Malgré tout cela, Ahmad a donné naissance à une nouvelle vague de cinéma malaisien. À travers son travail, elle a exposé les tabous sociétaux et leurs hypocrisies sur l’écran cinématographique aux yeux de tous. Ses six films – « Rabun », « Sepet », « Gubra », « Mukhsin », « Muallaf » et « Talentime » – foulent tous le dangereux territoire de relations interethniques dans sa patrie bien-aimée, tout en restant critiquer les travers de la société malaisienne.

Yasmine Ahmed

Une belle image tirée d’un des films d’Ahmad, Mukhsin (2007). Source : Twitter/@dedaydedi

Yasmin Ahmad vous oblige à vous regarder dans le miroir

La plupart des gens tremblent à l’idée de dire les choses telles qu’elles sont. Après tout, l’honnêteté brutale peut faire en sorte que les autres ne vous aiment pas en un clin d’œil. Ahmad, cependant, ne se souciait pas de la façon dont les autres la voyaient. Lorsque l’actrice malaisienne Sharifah Amani a avoué à Ahmad son intérêt à se diversifier dans la réalisation de films, Ahmad l’a interrogée : « Vous ? Tu ne sais rien de la vie. Tu es trop jeune. Quelle histoire veux-tu raconter ? »

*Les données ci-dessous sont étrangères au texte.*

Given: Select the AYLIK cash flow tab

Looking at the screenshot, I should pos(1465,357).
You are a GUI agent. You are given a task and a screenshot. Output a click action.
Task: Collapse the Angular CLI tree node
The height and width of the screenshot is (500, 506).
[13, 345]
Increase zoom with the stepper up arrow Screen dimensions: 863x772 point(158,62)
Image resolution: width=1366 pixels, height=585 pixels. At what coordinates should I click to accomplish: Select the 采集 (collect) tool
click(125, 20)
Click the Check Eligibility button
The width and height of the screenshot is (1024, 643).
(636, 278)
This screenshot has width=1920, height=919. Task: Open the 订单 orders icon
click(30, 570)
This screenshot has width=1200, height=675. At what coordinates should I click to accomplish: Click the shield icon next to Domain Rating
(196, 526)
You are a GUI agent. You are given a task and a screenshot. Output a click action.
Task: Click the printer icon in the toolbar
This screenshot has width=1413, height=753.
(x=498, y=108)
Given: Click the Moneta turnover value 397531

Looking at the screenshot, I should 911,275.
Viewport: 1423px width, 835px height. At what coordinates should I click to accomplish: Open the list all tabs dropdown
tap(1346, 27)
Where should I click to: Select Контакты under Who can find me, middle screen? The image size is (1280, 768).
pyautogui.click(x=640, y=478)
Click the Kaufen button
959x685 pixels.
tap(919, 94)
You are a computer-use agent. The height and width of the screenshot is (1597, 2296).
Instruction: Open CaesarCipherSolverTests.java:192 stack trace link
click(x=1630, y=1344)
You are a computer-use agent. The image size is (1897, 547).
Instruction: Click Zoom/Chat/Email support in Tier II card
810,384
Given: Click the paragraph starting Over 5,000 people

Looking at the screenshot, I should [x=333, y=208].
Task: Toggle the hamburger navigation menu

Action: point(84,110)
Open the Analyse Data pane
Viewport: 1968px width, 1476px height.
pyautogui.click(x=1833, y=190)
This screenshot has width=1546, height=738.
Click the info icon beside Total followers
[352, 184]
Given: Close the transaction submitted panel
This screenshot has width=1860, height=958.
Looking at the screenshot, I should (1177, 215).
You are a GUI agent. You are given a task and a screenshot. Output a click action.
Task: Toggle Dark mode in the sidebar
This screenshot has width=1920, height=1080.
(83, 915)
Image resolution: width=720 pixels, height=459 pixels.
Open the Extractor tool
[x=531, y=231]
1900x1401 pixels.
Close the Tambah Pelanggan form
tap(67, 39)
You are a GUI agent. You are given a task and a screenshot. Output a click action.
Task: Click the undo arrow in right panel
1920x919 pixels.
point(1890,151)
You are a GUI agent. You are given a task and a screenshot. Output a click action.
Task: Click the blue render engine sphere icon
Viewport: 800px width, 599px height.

Amani a été citée par Asia Hundreds pour avoir déclaré: «C’est comme ça qu’elle est, quand elle vous découvre, elle veut d’abord voir exactement à quel point vous voulez le faire, à quel point vous êtes passionné. Maintenant, en regardant en arrière, je me rends compte que même si j’ai été très béni dans la vie, je n’ai pas vraiment vécu ma vie au maximum.

Il est plus facile de dire ce que les gens veulent entendre. Malheureusement, ce n’est pas comme ça qu’Ahmad a roulé. Même à sa propre Audrey Hepburn – un surnom qu’Ahmad a affectueusement accordé à Amani – elle a pratiqué l’amour dur.

Dans « Yasmin How You Know? », Amani a partagé: « J’ai tellement appris de Yasmin, d’apprendre à se tenir droit et non penché, à apprendre à lâcher prise. J’ai appris que ce n’est vraiment pas si cool d’être méchant et froid. Un sourire et un mot gentil vous feront avancer. J’ai appris à parler franchement et à ne pas avoir peur. J’ai appris à apprécier les petites choses de la vie. J’ai appris à être reconnaissant, pour tout. Elle a juste donné l’exemple.

Yasmine Ahmed

« Séance spéciale du 10e anniversaire du réalisateur légendaire Yasmin Ahmad » à Tokyo, où Sharifah Amani (à l’extrême gauche) était l’un des invités spéciaux. Source : Twitter, @akiNora

Une légende perdure

Le 23 juillet 2009, la Malaisie a perdu un joyau. Ahmad était à une réunion de Sri Pentas avec l’artiste local Siti Nurhaliza lorsqu’elle a subi un accident vasculaire cérébral et une hémorragie cérébrale. La cinéaste a été transportée d’urgence à l’hôpital spécialisé de Damansara et a succombé à ses blessures plus de deux jours après l’opération.

Bien que Yasmin Ahmad ait été inhumé au Cimetière musulman USJ 22 dans Subang Jaya, le frisson d’énergie se perpétue dans ses films, les publicités inoubliables de Petronas et dans chaque vie qu’elle a touchée.